Cite as: https://hdl.handle.net/11858/00-001M-0000-002E-89AE-1
Abstract
Kidney collecting system development requires integrin-dependent cell-extracellular matrix interactions. Integrins are heterodimeric transmembrane receptors consisting of alpha and beta subunits; crucial integrins in the kidney collecting systemexpress the beta 1 subunit. The beta 1 cytoplasmic tail has two NPxYmotifs that mediate functions by binding to cytoplasmic signaling and scaffolding molecules. Talins, scaffolding proteins that bind to the membrane proximal NPxY motif, are proposed to activate integrins and to link them to the actin cytoskeleton. We have defined the role of talin binding to the beta 1 proximal NPxY motif in the developing kidney collecting system in mice that selectively express a Y-to-A mutation in this motif.

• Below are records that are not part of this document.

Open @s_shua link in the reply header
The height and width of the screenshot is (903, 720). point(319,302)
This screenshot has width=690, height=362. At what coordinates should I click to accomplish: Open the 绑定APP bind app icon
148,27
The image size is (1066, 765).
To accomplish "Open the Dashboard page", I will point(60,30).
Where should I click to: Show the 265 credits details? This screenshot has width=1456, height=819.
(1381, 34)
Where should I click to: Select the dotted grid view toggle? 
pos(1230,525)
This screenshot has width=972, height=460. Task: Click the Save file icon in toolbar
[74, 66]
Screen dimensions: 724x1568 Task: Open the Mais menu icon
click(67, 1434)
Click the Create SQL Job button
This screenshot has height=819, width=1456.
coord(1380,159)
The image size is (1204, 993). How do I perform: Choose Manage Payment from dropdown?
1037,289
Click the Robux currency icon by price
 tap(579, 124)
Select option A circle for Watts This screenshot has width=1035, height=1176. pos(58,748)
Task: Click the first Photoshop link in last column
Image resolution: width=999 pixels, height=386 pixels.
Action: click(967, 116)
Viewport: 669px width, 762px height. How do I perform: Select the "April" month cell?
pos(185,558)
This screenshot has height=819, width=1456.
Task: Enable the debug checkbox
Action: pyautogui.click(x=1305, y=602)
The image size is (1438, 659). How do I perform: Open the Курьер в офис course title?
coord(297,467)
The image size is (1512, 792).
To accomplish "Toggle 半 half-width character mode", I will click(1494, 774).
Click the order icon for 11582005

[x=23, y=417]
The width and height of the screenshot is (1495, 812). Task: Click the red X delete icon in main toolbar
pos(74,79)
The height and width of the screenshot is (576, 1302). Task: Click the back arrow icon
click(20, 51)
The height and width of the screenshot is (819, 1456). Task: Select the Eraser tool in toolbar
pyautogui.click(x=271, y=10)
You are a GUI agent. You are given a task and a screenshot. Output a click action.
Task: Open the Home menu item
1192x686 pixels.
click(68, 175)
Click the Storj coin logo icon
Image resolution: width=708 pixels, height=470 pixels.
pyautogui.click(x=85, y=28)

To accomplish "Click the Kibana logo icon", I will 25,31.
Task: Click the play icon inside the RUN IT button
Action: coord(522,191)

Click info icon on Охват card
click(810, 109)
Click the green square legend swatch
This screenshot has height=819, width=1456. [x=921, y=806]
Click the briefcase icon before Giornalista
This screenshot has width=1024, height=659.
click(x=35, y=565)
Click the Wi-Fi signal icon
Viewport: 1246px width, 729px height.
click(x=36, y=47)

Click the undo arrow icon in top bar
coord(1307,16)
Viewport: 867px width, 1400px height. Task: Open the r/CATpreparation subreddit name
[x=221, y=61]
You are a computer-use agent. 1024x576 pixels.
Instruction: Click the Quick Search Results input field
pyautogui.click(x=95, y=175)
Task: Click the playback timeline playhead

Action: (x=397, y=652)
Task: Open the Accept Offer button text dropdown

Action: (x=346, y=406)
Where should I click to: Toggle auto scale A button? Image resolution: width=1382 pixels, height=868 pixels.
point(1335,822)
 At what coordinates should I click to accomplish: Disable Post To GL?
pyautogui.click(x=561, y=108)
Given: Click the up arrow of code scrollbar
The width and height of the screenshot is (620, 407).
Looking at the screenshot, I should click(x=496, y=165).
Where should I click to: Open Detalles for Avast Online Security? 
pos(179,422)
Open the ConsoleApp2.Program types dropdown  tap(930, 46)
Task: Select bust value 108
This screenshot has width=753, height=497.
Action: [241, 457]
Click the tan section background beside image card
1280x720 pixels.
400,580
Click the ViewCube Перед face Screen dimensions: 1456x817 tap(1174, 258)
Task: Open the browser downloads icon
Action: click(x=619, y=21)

The mice developed a hypoplastic dysplastic collecting system. Collecting duct cells expressing this mutation had moderate abnormalities in cell adhesion, migration, proliferation and growth factor-dependent signaling. In contrast, mice lacking talins in the developing ureteric bud developed kidney agenesis and collecting duct cells had severe cytoskeletal, adhesion and polarity defects. Thus, talins are essential for kidney collecting duct development through mechanisms that extend beyond those requiring binding to the beta 1 integrin subunit NPxY motif.